Ceux qui dirigent les camps de concentration, comme l’écrit Hannah Arendt, sont des personnes dépourvues de toute curiosité ou capacité mentale à se forger une opinion. Ils ne savent même plus, note-t-elle, “ce que signifie avoir des convictions”. Ils obéissent simplement, conditionnés à agir comme des “animaux pervers”. Ils sont intoxiqués par le pouvoir divin qui leur permet de transformer des êtres humains en hordes de moutons terrifiés.
Le but de tout système concentrationnaire est de détruire toute individualité, de façonner des masses terrifiées, dociles et obéissantes. Les premiers camps sont des terrains d’entraînement pour les gardiens de prison et les agents de l’ICE. Ils y maîtrisent les techniques barbares destinées à infantiliser les détenus, une infantilisation qui finit rapidement par contaminer l’ensemble de la société.
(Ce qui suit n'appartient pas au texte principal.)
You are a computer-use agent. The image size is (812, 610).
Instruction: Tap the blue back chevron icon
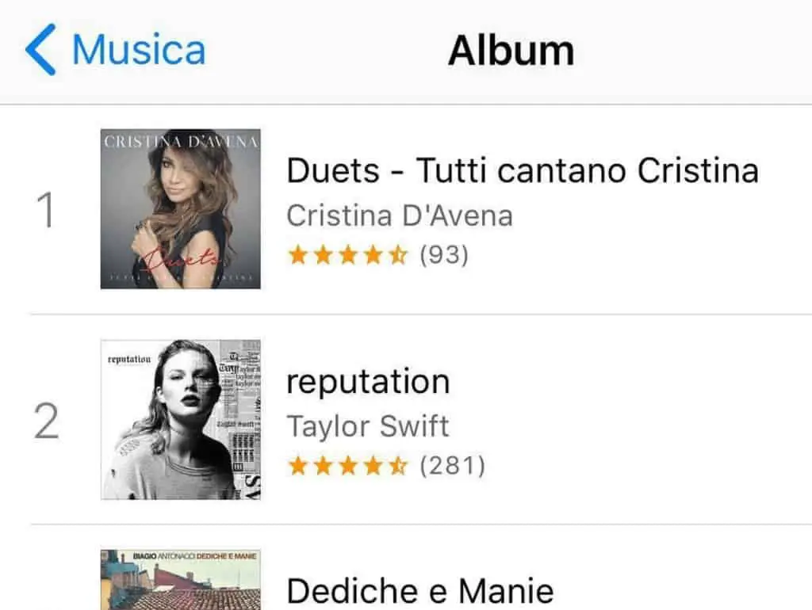coord(41,49)
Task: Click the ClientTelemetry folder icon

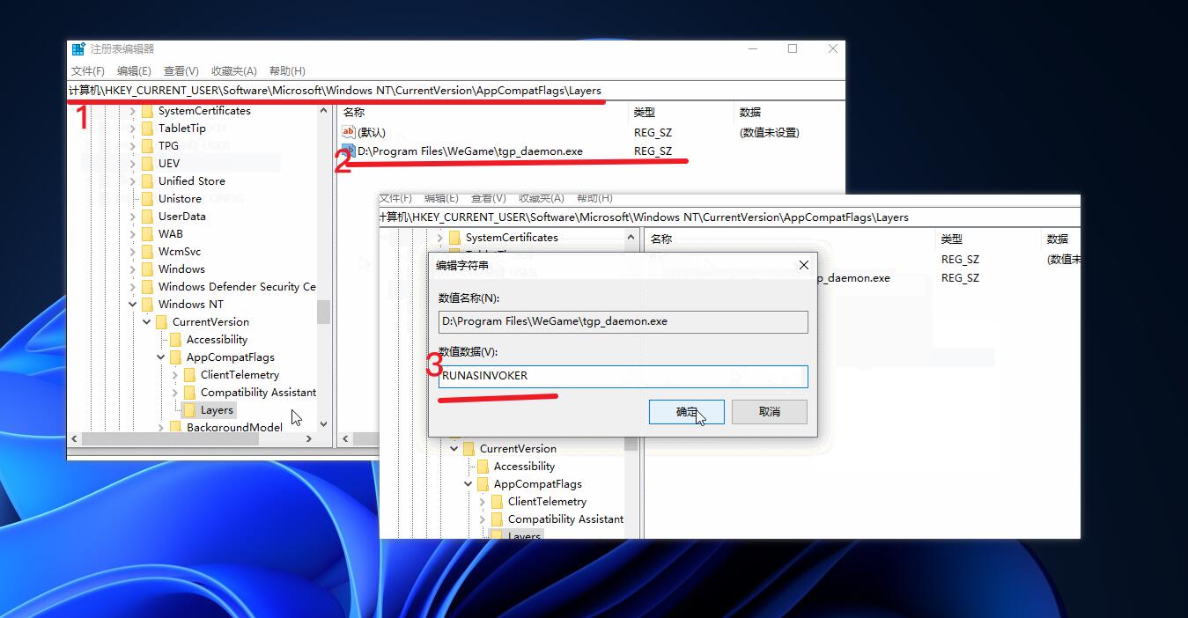Action: coord(189,375)
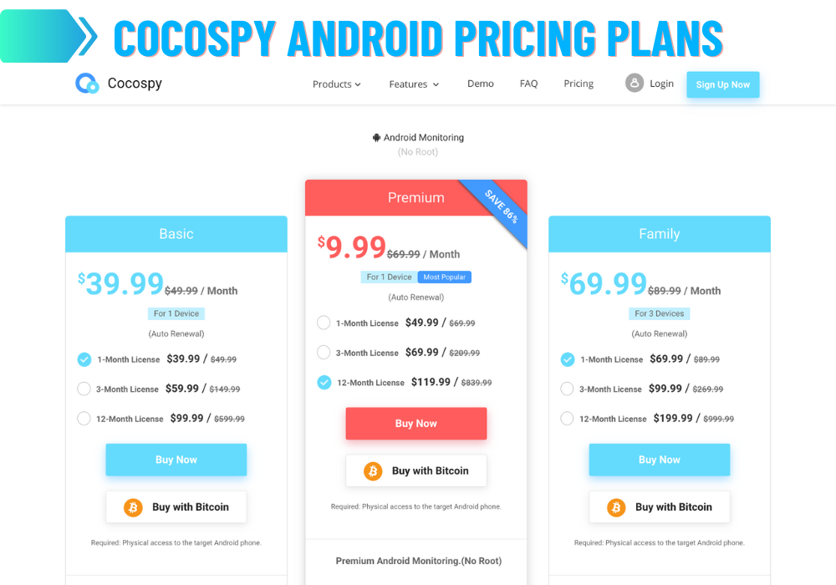The image size is (836, 585).
Task: Click the Bitcoin icon in the Basic plan
Action: click(133, 507)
Les 250 membres présumés d’un gang vénézuélien expédiés au Salvador au mépris d’une décision de justice fédérale ont été privés de procès équitable. Ils ont été sommairement embarqués dans des avions qui ont ignoré l’ordre du juge de faire demi-tour, puis, une fois arrivés, ils ont été déshabillés, battus et rasés. Le rasage de la tête est une caractéristique de tous les camps de concentration. L’excuse invoquée est la présence de poux. Mais il s’agit bien sûr de déshumanisation, d’où le port d’uniformes et l’identification par des numéros.
L’autocrate se réjouit ouvertement de cette cruauté.
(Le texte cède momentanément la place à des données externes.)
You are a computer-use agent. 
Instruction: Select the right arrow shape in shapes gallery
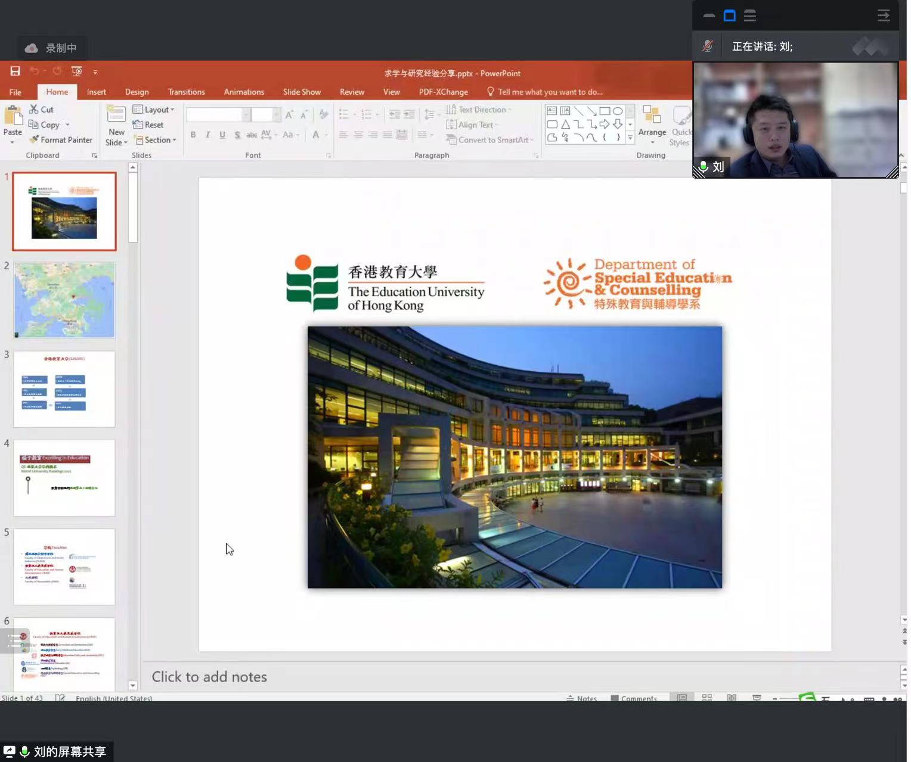605,124
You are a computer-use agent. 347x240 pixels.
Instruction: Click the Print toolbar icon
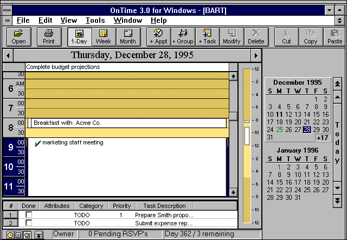pyautogui.click(x=49, y=36)
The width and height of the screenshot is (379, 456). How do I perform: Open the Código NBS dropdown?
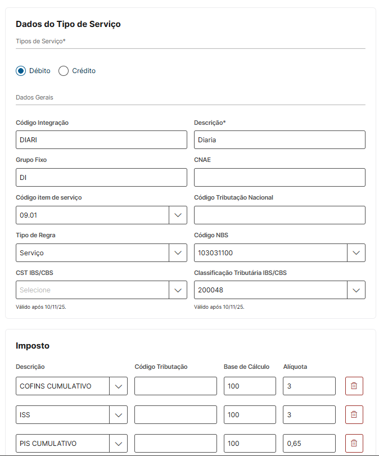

“J’ai hâte de voir ces sales terroristes se faire condamner à 20 ans de prison pour ce qu’ils infligent à Elon Musk et Tesla”, a écrit Trump sur Truth Social. “Peut-être pourraient-ils purger leur peine dans les prisons du Salvador, qui sont récemment devenues célèbres pour leurs conditions si agréables !”
Ceux qui bâtissent des camps de concentration en sont fiers. Ils les exhibent aux médias, ou du moins aux flagorneurs qui se font passer pour des journalistes. La secrétaire à la Sécurité intérieure, Kristi Noem, qui a publié une vidéo d’elle-même visitant la prison salvadorienne, s’est servie des détenus torse nu et rasés comme faire-valoir pour proférer ses menaces contre les immigrants. S’il y a bien une chose que le fascisme sait mettre en scène, c’est le spectacle.

Ils s’en prennent d’abord aux immigrants. Puis ils s’en prennent aux militants étrangers titulaires d’un visa étudiant sur les campus universitaires. Ensuite, ils s’en prennent aux titulaires de cartes vertes. Viennent ensuite les citoyens américains qui luttent contre le génocide israélien ou le fascisme rampant. Puis ils s’en prennent à vous. Pas parce que vous avez enfreint la loi. Mais parce que la monstrueuse machine terroriste a besoin d’un flux constant de victimes pour se maintenir.
Les régimes totalitaires survivent en luttant sans cesse contre des menaces existentielle et létales. Une fois la menace éliminée, ils en inventent une autre. Ils se moquent de l’État de droit. Les juges, jusqu’à ce qu’ils soient purgés, peuvent dénoncer cette anarchie, mais ils ne disposent d’aucun mécanisme pour faire appliquer leurs décisions. Le ministère de la Justice, confié à Pam Bondi, une servile partisane de Trump, est, comme dans toutes les autocraties, conçu pour bloquer l’application de la loi, et non pour la faire appliquer. Plus aucun obstacle juridique ne nous protège. Nous savons où cela va nous mener. Nous l’avons déjà vécu. Et ça ne présage rien de bon.